*Recorded information*
◆ ◆ ◆ ◆ ◆ ◆ ◆

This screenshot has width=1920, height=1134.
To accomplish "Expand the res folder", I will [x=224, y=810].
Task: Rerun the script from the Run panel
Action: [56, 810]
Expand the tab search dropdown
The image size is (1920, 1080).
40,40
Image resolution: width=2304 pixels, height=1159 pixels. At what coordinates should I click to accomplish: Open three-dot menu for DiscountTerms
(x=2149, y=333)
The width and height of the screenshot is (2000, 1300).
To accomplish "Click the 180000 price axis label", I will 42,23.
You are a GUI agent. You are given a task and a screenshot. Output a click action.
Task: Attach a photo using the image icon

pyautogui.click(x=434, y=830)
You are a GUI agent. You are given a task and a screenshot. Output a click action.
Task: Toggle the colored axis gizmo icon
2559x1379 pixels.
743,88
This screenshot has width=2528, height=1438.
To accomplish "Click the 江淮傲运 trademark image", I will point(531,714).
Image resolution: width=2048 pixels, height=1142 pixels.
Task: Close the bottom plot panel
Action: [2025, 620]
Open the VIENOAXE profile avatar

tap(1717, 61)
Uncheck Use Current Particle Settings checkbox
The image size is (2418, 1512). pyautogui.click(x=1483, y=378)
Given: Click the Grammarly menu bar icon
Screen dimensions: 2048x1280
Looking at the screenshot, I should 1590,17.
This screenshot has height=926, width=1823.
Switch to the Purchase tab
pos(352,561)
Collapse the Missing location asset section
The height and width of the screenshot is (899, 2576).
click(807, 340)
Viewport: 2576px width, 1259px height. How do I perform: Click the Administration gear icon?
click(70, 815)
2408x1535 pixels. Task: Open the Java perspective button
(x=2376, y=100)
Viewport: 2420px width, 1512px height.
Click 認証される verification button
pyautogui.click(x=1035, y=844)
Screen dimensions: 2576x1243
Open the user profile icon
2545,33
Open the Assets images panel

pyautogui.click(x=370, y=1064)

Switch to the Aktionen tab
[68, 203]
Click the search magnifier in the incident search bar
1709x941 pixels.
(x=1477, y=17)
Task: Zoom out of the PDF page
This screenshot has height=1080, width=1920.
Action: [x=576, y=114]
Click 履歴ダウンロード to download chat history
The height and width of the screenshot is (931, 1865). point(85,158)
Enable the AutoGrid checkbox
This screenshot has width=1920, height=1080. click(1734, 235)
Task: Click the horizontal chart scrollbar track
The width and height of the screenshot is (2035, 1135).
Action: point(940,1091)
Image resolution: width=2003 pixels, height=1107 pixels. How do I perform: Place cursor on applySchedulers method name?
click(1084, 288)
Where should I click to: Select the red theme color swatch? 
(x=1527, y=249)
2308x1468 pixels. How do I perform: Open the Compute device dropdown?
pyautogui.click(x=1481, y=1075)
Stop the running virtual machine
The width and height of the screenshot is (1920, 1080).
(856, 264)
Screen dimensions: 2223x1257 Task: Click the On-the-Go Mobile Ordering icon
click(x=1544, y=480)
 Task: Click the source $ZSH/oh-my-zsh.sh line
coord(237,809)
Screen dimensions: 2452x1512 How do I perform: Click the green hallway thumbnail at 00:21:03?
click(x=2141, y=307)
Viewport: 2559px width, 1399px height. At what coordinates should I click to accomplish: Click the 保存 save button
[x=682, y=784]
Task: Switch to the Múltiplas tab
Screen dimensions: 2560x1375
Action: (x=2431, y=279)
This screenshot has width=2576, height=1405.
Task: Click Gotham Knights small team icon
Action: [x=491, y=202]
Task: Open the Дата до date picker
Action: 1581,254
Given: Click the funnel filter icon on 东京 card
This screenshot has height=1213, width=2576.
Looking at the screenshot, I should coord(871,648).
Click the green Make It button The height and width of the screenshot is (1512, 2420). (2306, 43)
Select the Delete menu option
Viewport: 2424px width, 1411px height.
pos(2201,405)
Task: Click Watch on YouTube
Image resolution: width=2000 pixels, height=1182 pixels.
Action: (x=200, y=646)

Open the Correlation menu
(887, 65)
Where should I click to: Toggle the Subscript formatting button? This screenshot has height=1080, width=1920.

◆ ◆ ◆ ◆ ◆ ◆ ◆

*Task directions*
Copy the entries above exactly, but only from the line holding "Uncheck Use Current" through the line holding "Collapse the Missing location asset section", both included.

*The answer*
Uncheck Use Current Particle Settings checkbox
The image size is (2418, 1512). pyautogui.click(x=1483, y=378)
Given: Click the Grammarly menu bar icon
Screen dimensions: 2048x1280
Looking at the screenshot, I should 1590,17.
This screenshot has height=926, width=1823.
Switch to the Purchase tab
pos(352,561)
Collapse the Missing location asset section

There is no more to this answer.